_Given instruction_
Write out the items again from the line with "Open the illegal activities list breadcrumb" to the line with "[x=916, y=154]", replacing "heart" with "star" and leaving everything else unchanged.

(Items for locating words and elements)
+ + + +
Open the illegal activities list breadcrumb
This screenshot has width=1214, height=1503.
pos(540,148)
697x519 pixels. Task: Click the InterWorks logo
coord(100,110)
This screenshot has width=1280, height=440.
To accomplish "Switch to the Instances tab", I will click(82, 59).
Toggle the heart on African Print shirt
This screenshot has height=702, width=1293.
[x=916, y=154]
+ + + +
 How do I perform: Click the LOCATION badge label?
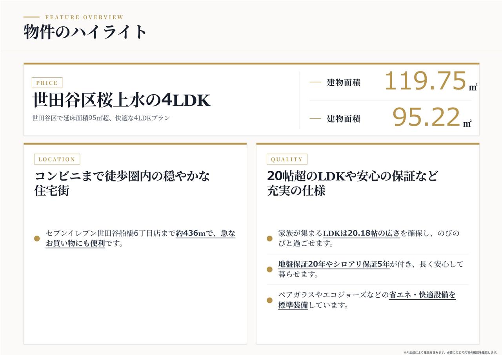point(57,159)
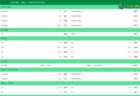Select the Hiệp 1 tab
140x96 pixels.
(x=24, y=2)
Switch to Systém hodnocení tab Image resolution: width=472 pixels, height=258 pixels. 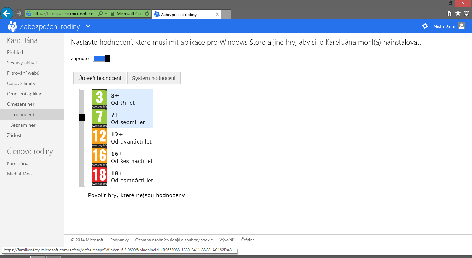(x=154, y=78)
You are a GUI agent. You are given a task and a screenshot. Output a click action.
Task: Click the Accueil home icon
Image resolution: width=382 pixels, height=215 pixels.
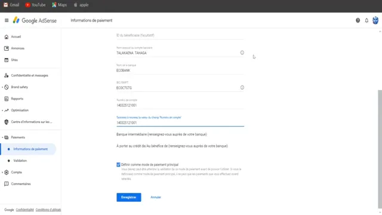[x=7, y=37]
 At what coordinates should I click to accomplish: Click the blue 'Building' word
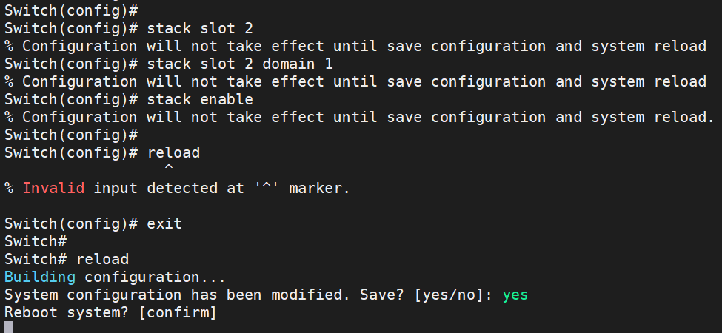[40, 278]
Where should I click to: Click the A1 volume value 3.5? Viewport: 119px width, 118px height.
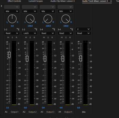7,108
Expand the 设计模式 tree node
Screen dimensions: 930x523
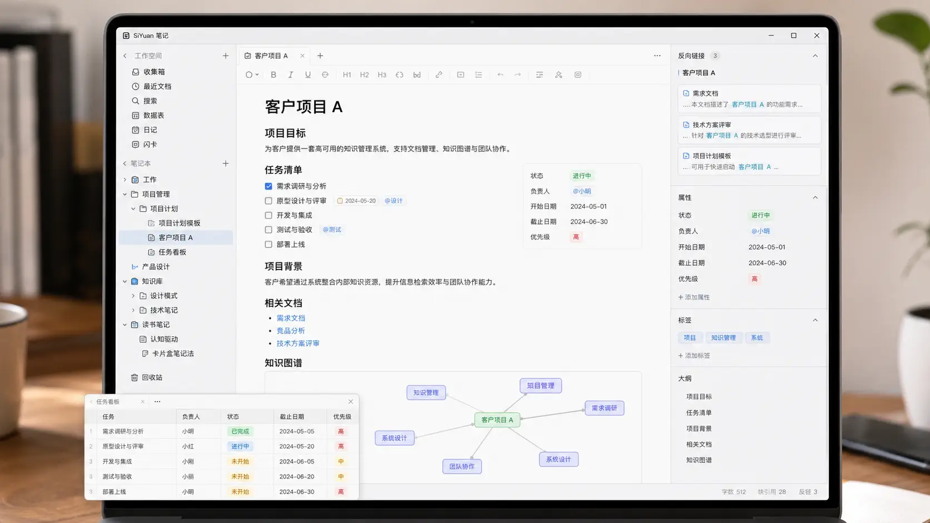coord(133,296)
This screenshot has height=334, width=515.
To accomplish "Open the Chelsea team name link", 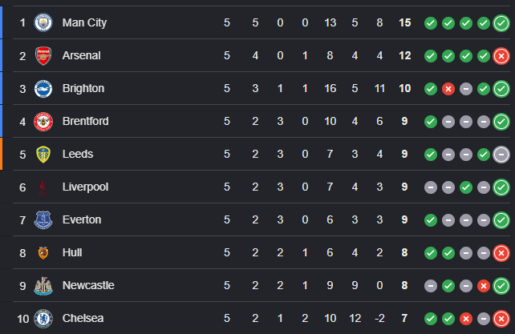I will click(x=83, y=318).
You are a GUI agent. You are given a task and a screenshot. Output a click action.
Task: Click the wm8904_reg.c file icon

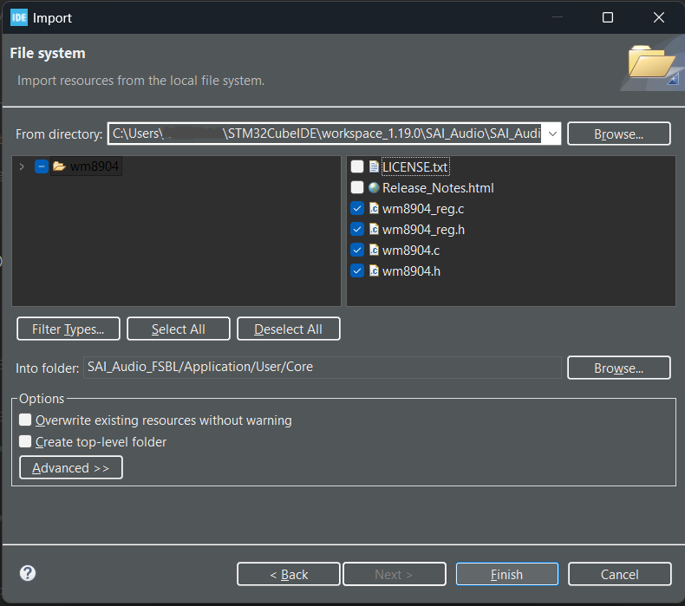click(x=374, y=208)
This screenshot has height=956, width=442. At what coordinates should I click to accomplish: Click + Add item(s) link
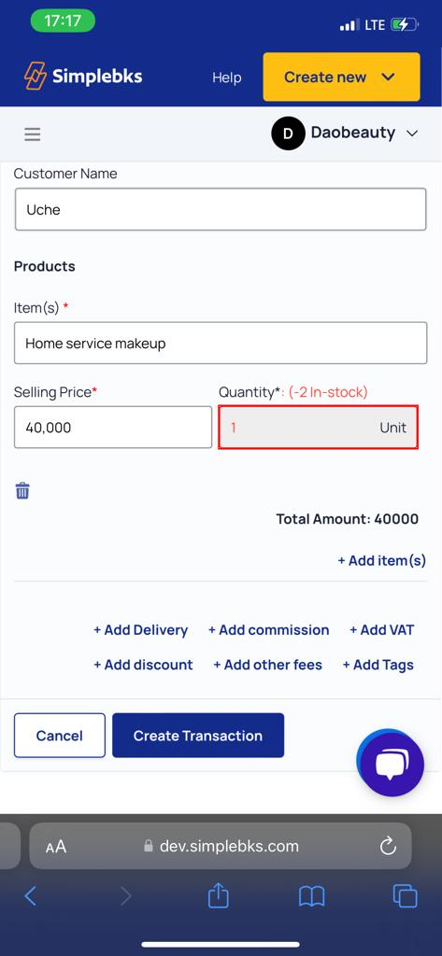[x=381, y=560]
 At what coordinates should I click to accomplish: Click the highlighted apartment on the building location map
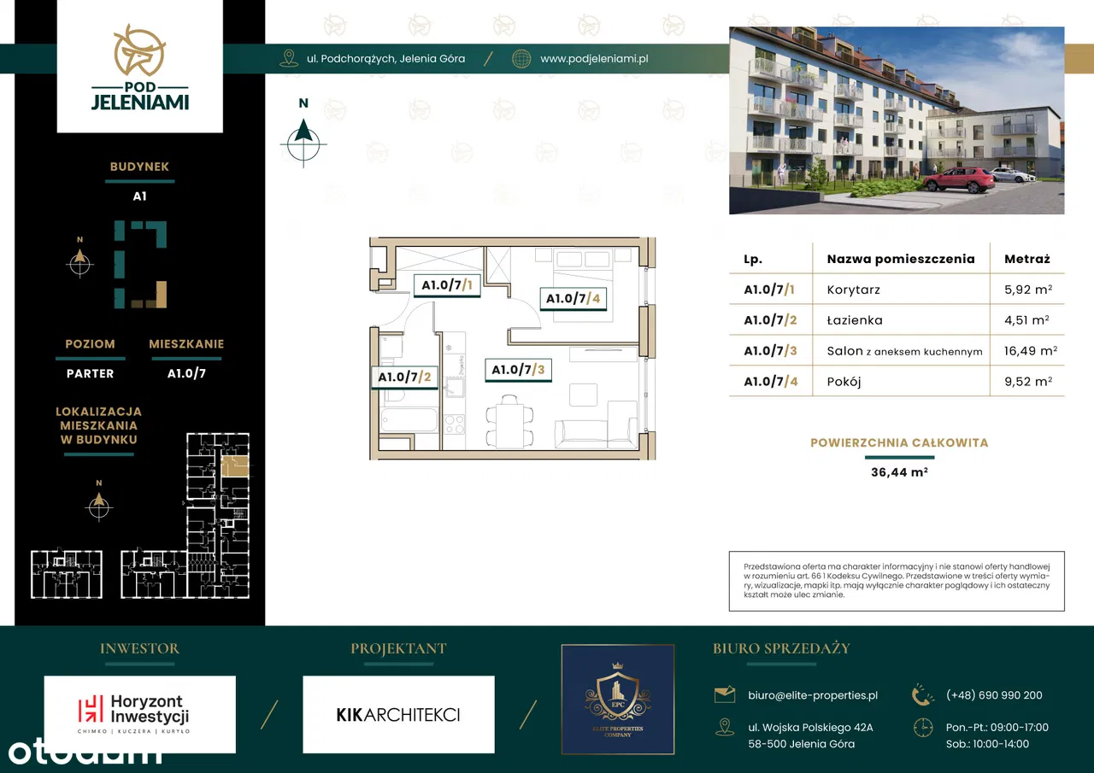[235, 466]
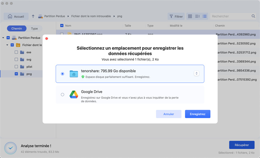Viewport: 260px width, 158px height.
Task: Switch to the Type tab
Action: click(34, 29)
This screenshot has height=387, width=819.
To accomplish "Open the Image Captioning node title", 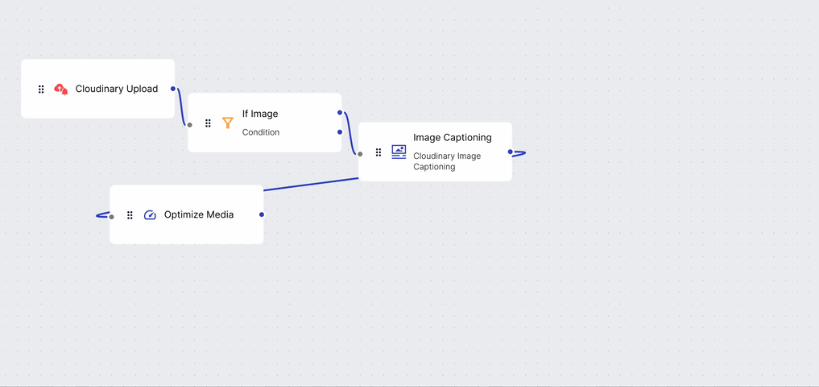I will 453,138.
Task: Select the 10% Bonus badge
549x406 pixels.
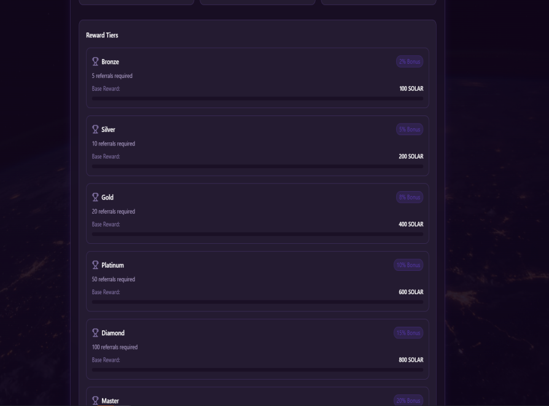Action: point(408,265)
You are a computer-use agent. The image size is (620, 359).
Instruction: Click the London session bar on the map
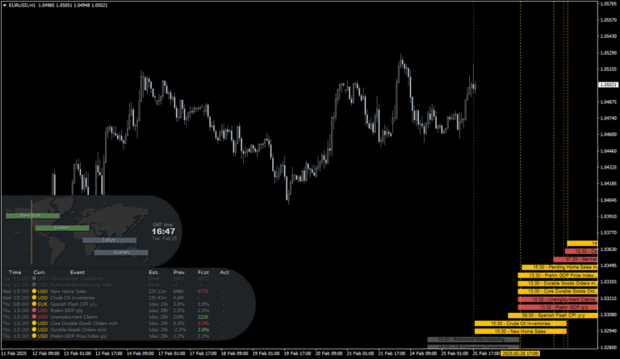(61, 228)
+ + + +
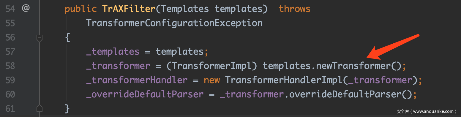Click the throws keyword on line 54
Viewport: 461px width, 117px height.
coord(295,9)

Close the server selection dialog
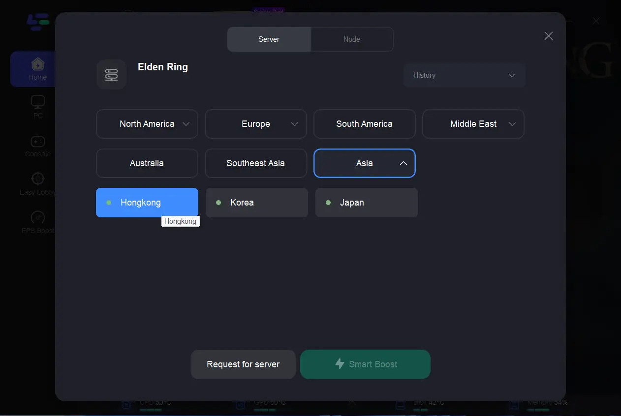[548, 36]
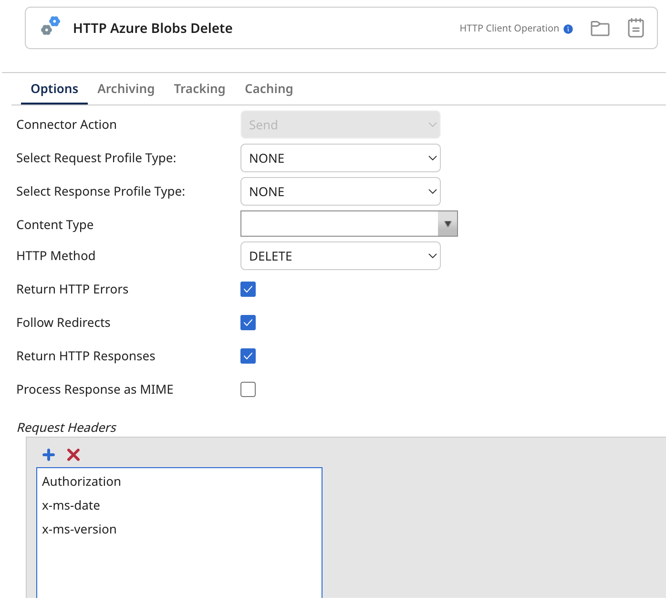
+ + + +
_Answer in full_
Open the illegal activities list breadcrumb
This screenshot has width=1214, height=1503.
pos(540,148)
697x519 pixels. Task: Click the InterWorks logo
coord(100,110)
This screenshot has width=1280, height=440.
To accomplish "Switch to the Instances tab", I will click(82, 59).
Toggle the star on African Print shirt
This screenshot has height=702, width=1293.
[x=916, y=154]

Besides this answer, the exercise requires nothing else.